人間の文字列認識テスト

英語に限らず、人間は書き言葉を読むときに、逐字的に読んでいるわけではなく、単語や単語の塊の視覚的パターンを捉えているのではないかということを示す実験が以下。

まったく難なく読めて、かなり驚いた。これを自分でも試してみようと思ってRubyでスクリプトを書いた。単語の先頭と末尾はそのままに、その間の文字列をランダムにシャッフルする。

class String
  def shake
    unless self.size <= 3
      str = ""
#      begin_letter = split(//).shift
#      end_letter = split(//).pop
      begin_letter = self[0].chr
      end_letter = self[self.size-1].chr
      self.split(//)[1,self.size - 2].rand_each{|c|
        str.concat(c)
      }
      begin_letter + str + end_letter
    else
      self
    end
  end
end

class Array
  def rand_each
    while(self.size > 0)
      r = rand(self.size)
      e = self[r]
      self.delete_at(r)
      yield(e)
    end
  end
end

while line = gets
  line.chomp!
  line.split.each{|word|
    word =~ /([\"\.\,\?\!\;]?)([a-zA-Z]+)([\"\.\,\?\!\;]?)/
    print $1, $2.shake, $3, " "
  }
  print "\n"
end

カンマやピリオドなどの記号を無視すればもっとシンプルだけど、いちおう代表的なところは正規表現を書いた。で、「man man」としたときの最初の段落をこのスクリプトにかけると以下のようになる。

man is the system's manual pager. Each page argument given to man is normally the name of a program, utility or function. The manual page associated with each of these arguments is then found and displayed. A section, if provided, will direct man to look only in that section of the manual. The default action is to search in all of the available sections, following a pre-defined order and to show only the first page found, even if page exists in several sections.

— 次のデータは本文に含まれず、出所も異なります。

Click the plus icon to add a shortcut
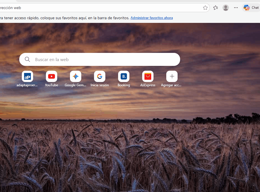Screen dimensions: 260x192 pos(172,76)
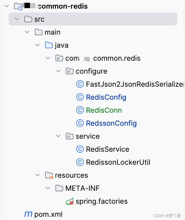The height and width of the screenshot is (220, 185).
Task: Collapse the service package
Action: coord(58,136)
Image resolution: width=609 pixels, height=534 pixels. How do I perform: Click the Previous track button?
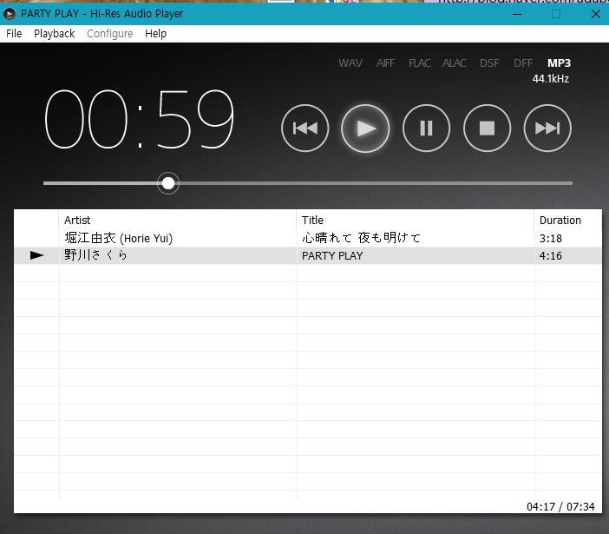pyautogui.click(x=305, y=129)
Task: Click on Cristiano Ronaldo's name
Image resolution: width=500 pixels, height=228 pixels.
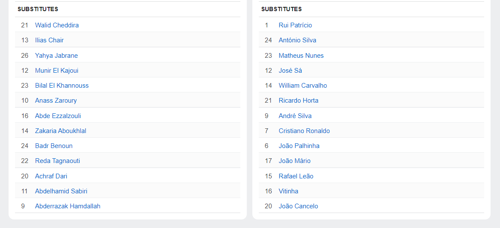Action: coord(304,131)
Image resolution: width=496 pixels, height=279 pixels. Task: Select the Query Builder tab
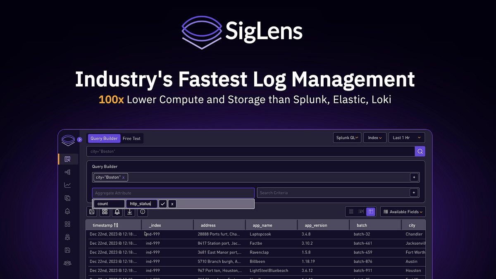tap(104, 138)
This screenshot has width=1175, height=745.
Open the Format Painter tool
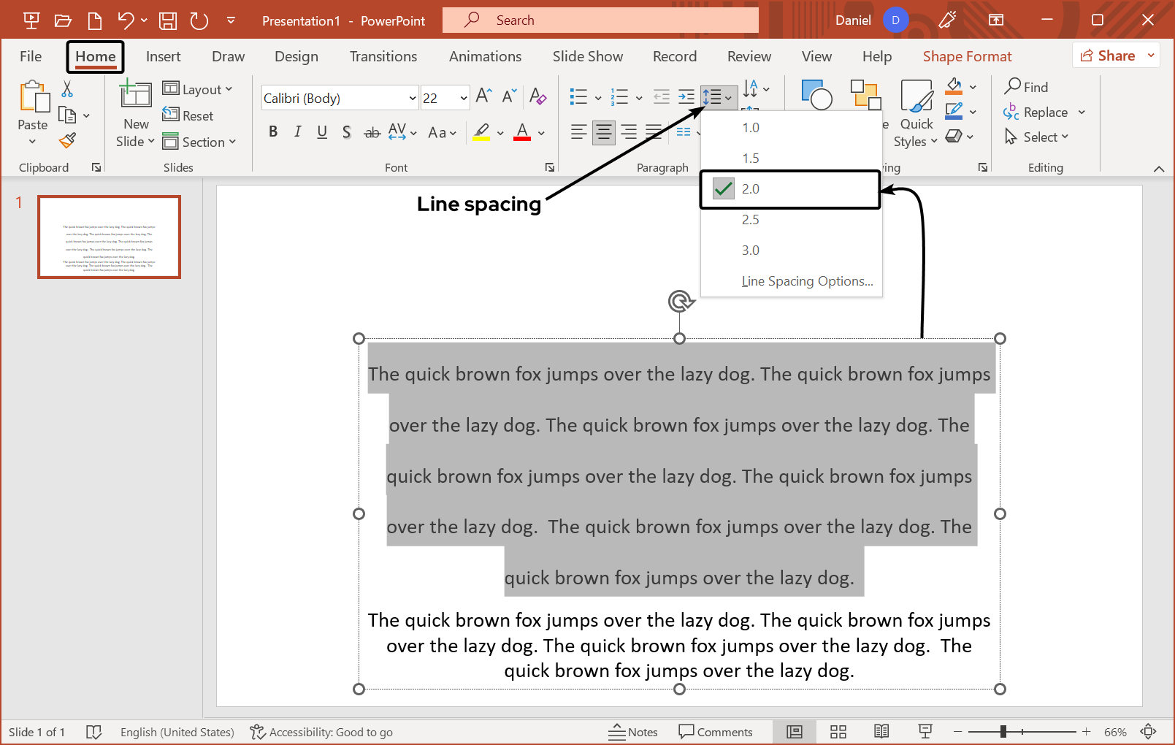tap(67, 139)
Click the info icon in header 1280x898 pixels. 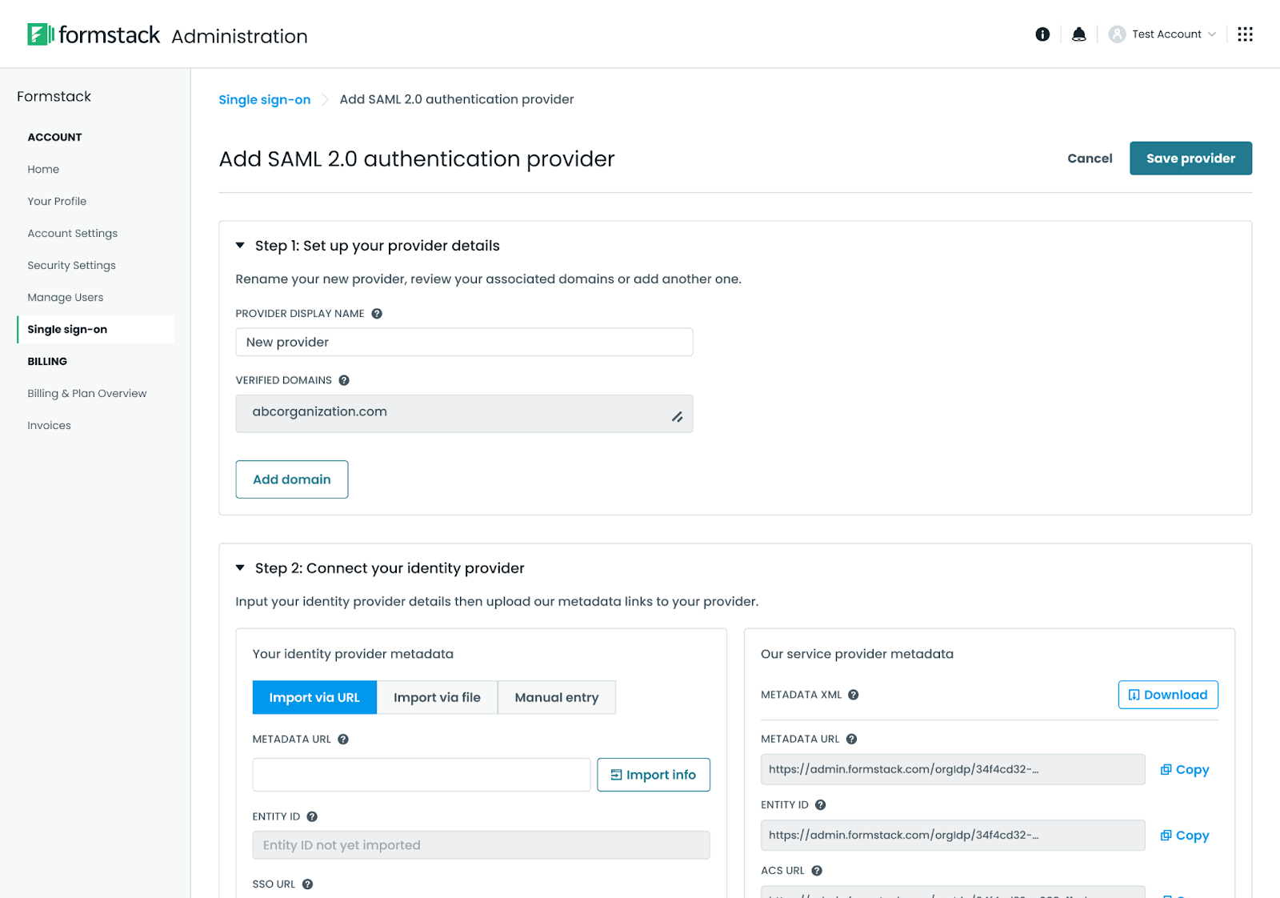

man is the sytsem manaul pegar. Each page amuegrnt gevin to man is nallmory the name of a poargrm, uiitlty or ftuoicnn. The muanal pgae aeaocitssd wtih each of tehse aetgrmuns is then fnuod and dieaslpyd. A scetion, if povdierd, will decrit man to look only in taht seocitn of the mnuaal. The duealft actoin is to sercah in all of the avlalaibe sonitecs, folniowlg a pre oderr and to show olny the fisrt page fuond, eevn if pgae eistxs in sveaerl snctioes.

意図したとおりの結果にはなっているけど、どうも変換後の文章は読みづらい。だいたいオッケーだけど、「sections」が「sonitecs」とか「snctioes」となると、かなりきつい。まったくランダムにシャッフルしてしまってはダメなようだ。母音・子音の登場順や、出現頻度の高い文字の組み合わせあたりを保存するようなことをすればだいぶ違うのではないかと思う。あるいは、非常に簡単な文意で登場する語彙も想定の範囲内のものなら読みやすいはず。manって最近あまり使わないから「section」という単語がきついのかも。いずれにしても、話はそう単純でもなくて、上の画像には騙されたってわけだ。

最初、文字列の先頭の文字を取り出すのに「str.split(//).shift」、お尻の文字を取り出すのに「str.split(//).pop」としていたけど、素直に添字アクセスのほうがやっぱりいいのじゃないかと思って、書き換えた。ちょっと計測したら、添字アクセスのほうが3倍ぐらい処理が速い。だけど、100万回ぐらいループを回してやっと計測できるような違いなんだから、貧乏くさいことを言っても仕方ない気がする。しかも、意味的には「pop」のほうがわかりやすい。

end_letter = split(//).pop
end_letter = self[self.size-1].chr